→ Exercise instructions
The answer must be every line of the records below that holds the word "players".

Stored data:
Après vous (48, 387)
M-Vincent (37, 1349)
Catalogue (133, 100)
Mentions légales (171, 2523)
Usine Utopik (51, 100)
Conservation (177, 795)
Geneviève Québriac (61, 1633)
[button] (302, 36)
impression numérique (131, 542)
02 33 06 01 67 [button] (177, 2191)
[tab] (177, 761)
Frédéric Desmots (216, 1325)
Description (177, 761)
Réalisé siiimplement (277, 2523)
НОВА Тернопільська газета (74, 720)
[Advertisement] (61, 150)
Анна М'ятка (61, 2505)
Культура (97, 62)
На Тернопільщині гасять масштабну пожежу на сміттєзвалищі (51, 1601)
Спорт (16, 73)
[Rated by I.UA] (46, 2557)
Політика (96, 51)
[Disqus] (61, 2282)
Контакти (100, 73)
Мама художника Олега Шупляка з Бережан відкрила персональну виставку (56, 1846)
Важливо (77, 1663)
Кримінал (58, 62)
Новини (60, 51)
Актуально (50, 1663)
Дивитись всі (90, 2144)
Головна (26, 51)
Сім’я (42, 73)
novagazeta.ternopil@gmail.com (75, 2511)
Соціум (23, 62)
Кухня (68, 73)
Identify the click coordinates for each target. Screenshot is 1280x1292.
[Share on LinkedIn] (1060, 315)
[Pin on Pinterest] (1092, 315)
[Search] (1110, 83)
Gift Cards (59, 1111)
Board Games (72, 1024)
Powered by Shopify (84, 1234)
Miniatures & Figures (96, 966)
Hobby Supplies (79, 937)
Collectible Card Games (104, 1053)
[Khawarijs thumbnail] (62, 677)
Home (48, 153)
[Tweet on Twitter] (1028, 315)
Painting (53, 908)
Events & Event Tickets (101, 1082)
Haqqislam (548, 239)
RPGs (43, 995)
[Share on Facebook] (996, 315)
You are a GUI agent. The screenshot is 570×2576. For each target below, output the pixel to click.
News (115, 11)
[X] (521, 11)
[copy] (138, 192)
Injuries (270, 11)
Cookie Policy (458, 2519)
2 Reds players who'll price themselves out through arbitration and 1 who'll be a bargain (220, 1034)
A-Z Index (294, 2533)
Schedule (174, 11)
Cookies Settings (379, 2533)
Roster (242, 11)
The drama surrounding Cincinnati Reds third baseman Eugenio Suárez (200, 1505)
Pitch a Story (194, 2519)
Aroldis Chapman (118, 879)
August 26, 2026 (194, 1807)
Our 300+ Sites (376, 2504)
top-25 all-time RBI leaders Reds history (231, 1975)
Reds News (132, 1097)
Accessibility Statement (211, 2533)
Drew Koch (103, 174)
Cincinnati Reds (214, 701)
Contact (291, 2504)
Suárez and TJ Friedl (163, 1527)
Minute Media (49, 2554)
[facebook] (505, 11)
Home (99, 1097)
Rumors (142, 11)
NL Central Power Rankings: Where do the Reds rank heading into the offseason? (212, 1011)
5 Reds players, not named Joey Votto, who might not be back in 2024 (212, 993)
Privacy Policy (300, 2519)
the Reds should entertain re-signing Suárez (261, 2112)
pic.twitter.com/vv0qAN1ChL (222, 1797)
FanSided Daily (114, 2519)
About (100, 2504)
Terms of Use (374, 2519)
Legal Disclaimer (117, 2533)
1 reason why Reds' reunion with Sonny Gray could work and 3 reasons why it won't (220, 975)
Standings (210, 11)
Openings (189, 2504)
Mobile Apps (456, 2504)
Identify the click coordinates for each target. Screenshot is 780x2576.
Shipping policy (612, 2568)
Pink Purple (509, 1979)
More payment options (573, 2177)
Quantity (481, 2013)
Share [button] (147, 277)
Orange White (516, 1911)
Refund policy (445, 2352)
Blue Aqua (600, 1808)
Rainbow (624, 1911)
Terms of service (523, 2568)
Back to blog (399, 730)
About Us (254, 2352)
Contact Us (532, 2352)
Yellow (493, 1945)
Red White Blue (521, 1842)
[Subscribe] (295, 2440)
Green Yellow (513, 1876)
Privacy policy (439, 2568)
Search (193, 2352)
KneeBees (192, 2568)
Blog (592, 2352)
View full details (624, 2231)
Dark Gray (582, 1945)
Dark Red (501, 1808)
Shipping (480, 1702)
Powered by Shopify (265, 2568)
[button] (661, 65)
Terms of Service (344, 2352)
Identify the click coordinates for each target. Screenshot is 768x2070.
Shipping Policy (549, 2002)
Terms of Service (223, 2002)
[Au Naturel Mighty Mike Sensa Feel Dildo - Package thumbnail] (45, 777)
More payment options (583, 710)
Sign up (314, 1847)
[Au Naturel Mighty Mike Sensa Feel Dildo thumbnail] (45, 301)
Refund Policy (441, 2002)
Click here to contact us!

→ Reply
2 Reds players who'll price themselves out through arbitration and 1 who'll be a bargain (220, 1034)
5 Reds players, not named Joey Votto, who might not be back in 2024 (212, 993)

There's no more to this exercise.